**Data for the task:**
Start of Block

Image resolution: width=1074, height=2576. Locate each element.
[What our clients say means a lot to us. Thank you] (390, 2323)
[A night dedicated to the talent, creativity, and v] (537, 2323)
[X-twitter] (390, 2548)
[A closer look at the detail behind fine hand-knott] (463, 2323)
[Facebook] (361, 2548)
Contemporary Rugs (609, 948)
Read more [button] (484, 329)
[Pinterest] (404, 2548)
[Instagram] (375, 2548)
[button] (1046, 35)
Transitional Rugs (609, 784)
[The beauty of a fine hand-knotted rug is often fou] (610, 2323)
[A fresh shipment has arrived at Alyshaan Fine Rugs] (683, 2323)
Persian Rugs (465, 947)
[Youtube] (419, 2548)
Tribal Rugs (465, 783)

End of Block

**Activity:** Copy, word for word, the line that contains "[The beauty of" and every line after it through the end of the records, and nothing else.

**Written reply:**
[The beauty of a fine hand-knotted rug is often fou] (610, 2323)
[A fresh shipment has arrived at Alyshaan Fine Rugs] (683, 2323)
Persian Rugs (465, 947)
[Youtube] (419, 2548)
Tribal Rugs (465, 783)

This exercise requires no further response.